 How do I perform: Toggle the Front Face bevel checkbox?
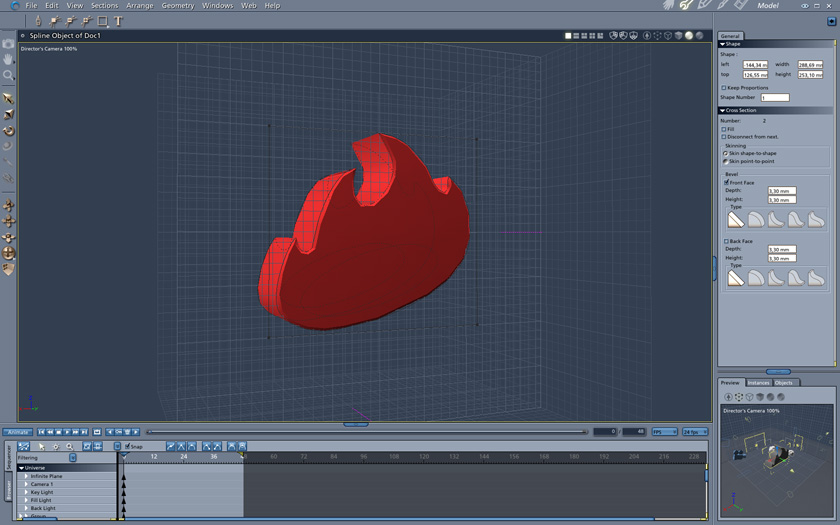click(725, 183)
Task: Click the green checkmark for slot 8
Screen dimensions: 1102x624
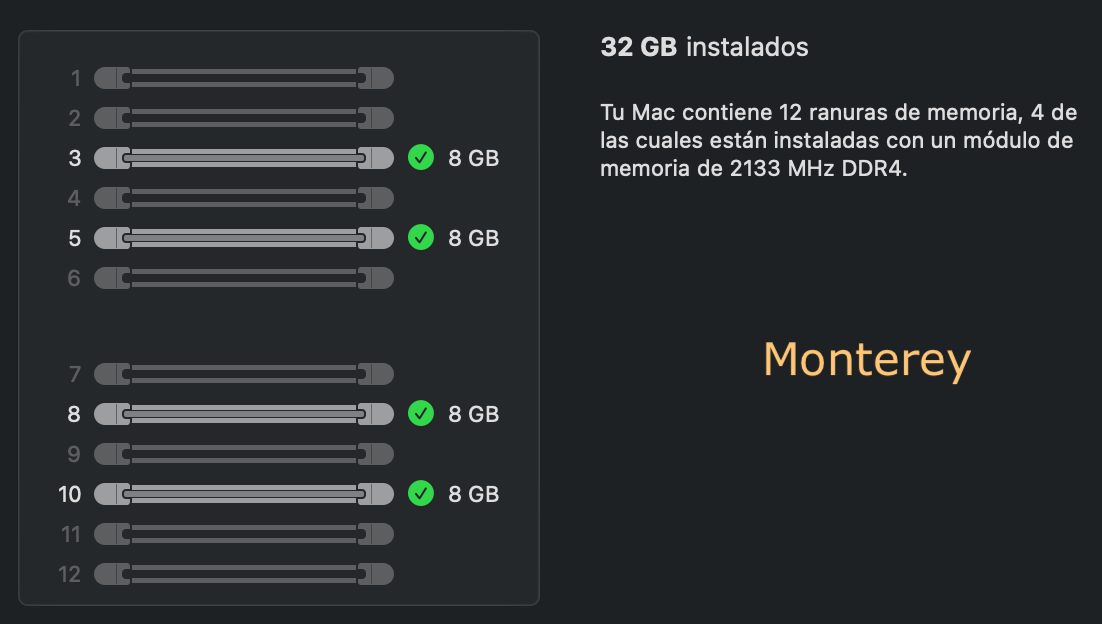Action: [x=421, y=413]
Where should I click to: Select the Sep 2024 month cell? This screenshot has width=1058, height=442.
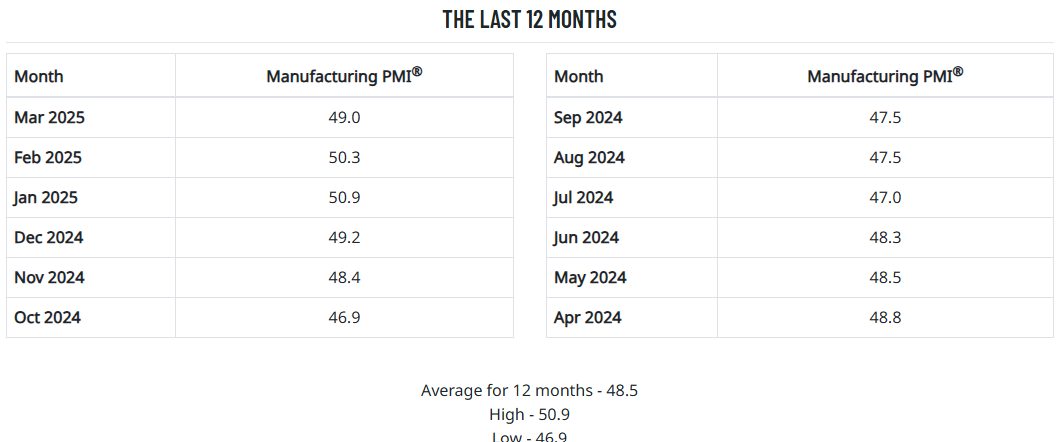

◆ Exercise objective ◆
Output exactly the lines from the line with "Task: Click the green checkmark for slot 8" to the last line of the records, including both, and leave every picture out.

◆ Reply ◆
Task: Click the green checkmark for slot 8
Screen dimensions: 1102x624
Action: [x=421, y=413]
Where should I click to: Select the Sep 2024 month cell? This screenshot has width=1058, height=442.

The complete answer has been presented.